With the continuous advancement of sensor and computing technologies, embodied interaction (EI), which refers to the interaction between humans and digital systems or technology that involves the body and physical actions, has become an increasingly popular interaction method. It has been widely applied in many fields, including gaming, education, and healthcare. The advantages of EI are that it can enhance users’ immersion and engagement in virtual environments, providing a more realistic interactive experience.

In virtual reality (VR), EI technology can allow users to control virtual characters or objects through bodily movements and perceive the corresponding feedback, making users feel more natural and enhancing their experience. Currently, EI studies in VR mainly focus on the head and hands, while research on other body parts (such as the lower limbs) is relatively scarce. To meet this challenge, I first conducted two studies on lower limb-based EI in VR through input and output methods respectively, to fill the research gap in this area. Then I proposed a haptic authoring toolkit for a more comprehensive study and discussion of EIs based on different body parts in VR.

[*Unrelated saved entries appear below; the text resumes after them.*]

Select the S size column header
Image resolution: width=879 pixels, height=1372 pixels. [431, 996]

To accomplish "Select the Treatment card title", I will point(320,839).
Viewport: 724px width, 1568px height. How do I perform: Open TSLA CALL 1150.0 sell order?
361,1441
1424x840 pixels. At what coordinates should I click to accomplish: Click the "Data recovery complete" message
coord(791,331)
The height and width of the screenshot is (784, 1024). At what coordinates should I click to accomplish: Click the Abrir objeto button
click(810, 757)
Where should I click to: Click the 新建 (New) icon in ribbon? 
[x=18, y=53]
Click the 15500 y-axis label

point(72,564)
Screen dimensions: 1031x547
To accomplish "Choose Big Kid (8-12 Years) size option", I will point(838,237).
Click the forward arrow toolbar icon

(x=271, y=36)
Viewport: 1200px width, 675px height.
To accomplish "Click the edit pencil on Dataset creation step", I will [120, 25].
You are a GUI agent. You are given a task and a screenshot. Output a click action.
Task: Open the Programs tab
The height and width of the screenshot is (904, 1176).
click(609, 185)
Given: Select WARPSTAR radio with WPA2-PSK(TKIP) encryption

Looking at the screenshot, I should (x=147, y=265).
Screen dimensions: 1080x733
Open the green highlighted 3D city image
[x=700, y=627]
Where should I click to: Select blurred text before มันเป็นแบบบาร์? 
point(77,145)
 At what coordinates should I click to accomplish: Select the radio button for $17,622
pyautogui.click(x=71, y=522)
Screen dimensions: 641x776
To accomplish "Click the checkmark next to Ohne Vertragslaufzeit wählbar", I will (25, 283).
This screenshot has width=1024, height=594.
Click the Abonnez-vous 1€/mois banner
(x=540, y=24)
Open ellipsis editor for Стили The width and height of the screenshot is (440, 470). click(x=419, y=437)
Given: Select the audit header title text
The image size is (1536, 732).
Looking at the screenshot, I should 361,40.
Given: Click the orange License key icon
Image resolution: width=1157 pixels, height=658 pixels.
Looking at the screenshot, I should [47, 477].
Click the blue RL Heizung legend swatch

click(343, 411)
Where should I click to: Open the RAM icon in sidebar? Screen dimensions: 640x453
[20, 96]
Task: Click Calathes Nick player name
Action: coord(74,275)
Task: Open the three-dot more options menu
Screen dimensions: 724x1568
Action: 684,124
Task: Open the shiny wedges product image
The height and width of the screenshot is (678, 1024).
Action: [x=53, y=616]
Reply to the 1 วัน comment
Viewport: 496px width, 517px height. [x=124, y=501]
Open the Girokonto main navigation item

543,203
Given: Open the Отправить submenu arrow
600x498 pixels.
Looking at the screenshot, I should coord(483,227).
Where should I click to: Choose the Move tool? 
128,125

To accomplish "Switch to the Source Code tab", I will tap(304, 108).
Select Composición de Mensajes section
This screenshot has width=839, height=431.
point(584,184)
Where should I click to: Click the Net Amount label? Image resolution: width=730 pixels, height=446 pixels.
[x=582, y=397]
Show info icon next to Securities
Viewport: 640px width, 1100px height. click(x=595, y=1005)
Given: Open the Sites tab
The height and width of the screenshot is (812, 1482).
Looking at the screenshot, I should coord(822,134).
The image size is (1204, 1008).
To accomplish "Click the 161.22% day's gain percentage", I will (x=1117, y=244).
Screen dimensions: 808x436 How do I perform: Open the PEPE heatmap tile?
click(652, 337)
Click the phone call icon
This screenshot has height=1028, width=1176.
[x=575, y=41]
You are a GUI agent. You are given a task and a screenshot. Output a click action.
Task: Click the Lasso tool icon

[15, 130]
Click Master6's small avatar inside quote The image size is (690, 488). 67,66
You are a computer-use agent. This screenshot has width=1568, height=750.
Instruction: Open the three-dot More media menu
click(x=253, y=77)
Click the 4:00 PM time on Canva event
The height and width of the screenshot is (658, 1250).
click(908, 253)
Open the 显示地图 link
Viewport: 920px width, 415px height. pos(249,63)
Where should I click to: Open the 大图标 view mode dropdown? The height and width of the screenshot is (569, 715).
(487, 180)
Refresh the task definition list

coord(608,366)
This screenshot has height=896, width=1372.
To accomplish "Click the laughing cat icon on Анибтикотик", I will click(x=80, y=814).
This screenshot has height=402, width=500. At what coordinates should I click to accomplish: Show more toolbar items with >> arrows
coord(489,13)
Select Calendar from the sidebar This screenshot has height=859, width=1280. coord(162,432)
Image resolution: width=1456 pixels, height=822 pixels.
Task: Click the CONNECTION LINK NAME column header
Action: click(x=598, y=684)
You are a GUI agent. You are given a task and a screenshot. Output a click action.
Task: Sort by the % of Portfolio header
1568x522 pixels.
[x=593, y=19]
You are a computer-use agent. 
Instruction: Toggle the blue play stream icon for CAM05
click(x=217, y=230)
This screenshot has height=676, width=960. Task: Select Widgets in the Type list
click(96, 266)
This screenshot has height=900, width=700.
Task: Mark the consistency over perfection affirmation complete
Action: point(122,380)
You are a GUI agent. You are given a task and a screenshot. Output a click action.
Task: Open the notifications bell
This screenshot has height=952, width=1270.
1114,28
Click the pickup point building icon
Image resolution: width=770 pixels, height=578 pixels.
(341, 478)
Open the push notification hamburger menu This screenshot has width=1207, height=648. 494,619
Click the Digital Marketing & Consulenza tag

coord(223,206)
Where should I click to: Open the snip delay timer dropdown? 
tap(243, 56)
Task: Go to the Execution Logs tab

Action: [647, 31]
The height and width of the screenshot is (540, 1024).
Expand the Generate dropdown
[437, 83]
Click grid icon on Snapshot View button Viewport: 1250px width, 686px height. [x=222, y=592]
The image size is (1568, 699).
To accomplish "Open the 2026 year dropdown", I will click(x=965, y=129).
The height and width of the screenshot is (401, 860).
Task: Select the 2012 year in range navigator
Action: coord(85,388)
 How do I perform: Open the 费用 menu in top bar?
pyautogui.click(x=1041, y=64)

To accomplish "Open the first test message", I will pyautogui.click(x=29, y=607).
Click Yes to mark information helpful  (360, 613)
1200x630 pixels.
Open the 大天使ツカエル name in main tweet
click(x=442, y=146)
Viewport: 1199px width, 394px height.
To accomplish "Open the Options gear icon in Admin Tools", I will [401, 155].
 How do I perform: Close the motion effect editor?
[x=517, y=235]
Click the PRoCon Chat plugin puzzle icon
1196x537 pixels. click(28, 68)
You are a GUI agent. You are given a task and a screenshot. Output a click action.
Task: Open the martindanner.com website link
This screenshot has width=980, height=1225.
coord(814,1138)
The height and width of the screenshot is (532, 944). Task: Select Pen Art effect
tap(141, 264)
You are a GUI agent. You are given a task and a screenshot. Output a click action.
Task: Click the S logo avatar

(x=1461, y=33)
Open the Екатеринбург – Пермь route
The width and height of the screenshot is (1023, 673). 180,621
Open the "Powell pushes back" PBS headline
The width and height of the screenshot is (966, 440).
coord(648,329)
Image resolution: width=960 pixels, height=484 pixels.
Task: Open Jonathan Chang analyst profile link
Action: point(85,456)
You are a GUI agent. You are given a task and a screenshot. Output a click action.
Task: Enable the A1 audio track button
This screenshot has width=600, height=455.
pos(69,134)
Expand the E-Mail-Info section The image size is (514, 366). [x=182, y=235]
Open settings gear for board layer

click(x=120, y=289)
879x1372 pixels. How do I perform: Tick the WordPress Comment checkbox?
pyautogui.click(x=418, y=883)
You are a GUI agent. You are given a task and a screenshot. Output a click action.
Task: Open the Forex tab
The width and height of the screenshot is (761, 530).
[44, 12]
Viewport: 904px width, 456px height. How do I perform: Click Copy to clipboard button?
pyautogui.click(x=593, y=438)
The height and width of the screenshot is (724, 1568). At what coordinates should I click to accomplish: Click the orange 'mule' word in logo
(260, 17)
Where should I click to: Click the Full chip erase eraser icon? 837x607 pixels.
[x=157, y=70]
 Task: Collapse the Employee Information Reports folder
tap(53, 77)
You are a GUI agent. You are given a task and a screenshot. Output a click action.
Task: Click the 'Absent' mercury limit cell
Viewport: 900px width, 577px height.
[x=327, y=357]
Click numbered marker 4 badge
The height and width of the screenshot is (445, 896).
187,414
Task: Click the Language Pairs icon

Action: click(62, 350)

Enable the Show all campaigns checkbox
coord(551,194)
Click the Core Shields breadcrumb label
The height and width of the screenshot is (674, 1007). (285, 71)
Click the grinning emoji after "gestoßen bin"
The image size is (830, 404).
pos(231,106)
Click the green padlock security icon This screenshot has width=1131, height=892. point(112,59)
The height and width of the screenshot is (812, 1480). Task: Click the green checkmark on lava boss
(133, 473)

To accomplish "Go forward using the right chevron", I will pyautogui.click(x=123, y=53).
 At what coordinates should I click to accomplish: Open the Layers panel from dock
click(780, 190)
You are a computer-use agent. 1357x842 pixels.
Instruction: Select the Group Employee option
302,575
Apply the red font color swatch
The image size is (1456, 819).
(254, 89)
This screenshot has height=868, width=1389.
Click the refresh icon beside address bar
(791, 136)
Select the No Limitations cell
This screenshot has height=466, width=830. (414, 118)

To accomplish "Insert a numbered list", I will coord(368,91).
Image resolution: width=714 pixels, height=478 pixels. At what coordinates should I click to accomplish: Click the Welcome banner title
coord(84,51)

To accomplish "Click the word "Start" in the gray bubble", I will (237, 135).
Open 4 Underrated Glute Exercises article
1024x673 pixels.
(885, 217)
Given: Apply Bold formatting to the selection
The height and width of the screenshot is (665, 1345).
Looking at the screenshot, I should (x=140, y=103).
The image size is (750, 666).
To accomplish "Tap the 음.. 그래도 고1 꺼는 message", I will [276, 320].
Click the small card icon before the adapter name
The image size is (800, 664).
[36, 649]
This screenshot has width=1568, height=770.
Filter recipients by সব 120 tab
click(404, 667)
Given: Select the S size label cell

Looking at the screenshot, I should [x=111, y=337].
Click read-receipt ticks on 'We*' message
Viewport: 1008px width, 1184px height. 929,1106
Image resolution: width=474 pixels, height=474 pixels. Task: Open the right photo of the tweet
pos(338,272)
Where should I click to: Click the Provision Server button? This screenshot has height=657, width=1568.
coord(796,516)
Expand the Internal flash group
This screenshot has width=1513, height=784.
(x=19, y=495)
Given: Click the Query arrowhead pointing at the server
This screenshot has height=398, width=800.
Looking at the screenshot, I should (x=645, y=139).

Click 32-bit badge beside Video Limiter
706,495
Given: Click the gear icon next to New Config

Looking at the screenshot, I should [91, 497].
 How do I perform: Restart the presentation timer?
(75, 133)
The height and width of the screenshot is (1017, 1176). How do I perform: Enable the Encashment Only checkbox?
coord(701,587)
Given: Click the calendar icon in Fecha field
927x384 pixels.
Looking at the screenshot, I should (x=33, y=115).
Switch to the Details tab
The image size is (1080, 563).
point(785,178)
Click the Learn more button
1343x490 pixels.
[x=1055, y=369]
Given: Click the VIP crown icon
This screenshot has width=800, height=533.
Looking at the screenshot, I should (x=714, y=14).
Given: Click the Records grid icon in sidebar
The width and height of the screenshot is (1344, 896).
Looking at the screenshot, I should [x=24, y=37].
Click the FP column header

New techniques such as gesture recognition and artificial intelligence provide new methods and opportunities for embodied experiences in VR. In the first research, I mainly focused on how to provide more natural EIs through input techniques when moving and navigating in virtual scenes. More specifically, I present a series of studies investigating gesture-based Locomotion in Place (LIP) techniques for controlling the virtual walking speed in VR. This research aims to contribute an efficient and engaging LIP technique for immersive VR with the gesture-based speed-control mechanism. The first user study selected the gesture of marching in place according to the user preference and its distinguishable motion features for gain control. With the motion data recorded in the first user study, I experimented with the data-driven techniques for gain classification, and achieved an overall accuracy above 90% with Support-Vector-Machine (SVM) classification model. The last user study further showed the effectiveness of using marching in place (MIP) with gesture-based gain control for target reaching in VR, with its comparable accuracy towards teleportation and significantly higher user ratings on the VR experience.

In terms of output techniques, although there have been many related studies on haptic feedback to enhance EI, most of the research has focused on the upper limbs, especially the hands, and few studies on the lower limbs. So in the second research, I mainly focus on how to improve the user’s embodied experience in the virtual scene through the output techniques based on the lower limbs. I propose PropelWalker, a propeller-based lower-limb haptic device that simulates vertical force perception for walking in different virtual fluid materials. First, I designed and created a prototype of the PropelWalker, and conducted a pilot study to determine the optimal hardware setup. Subsequently, I performed a technical evaluation of the device, which showed that it could generate a vertical force of up to 27 N in two directions (i.e., up and down) within 0.85 seconds. I then proceeded to conduct two user perception studies to understand the ability of PropelWalker to generate discriminative force stimuli. First, I performed a just noticeable difference (JND) experiment to investigate the human perception threshold of leg airflow feedback. Our second perception study showed that users could differentiate between four force levels generated by the PropelWalker to simulate different walking media (i.e., dry ground, water, dirt, and sand) with an average accuracy of 94.2%. Finally, our VR user experience study shows that PropelWalker can significantly improve users’ sense of presence in VR.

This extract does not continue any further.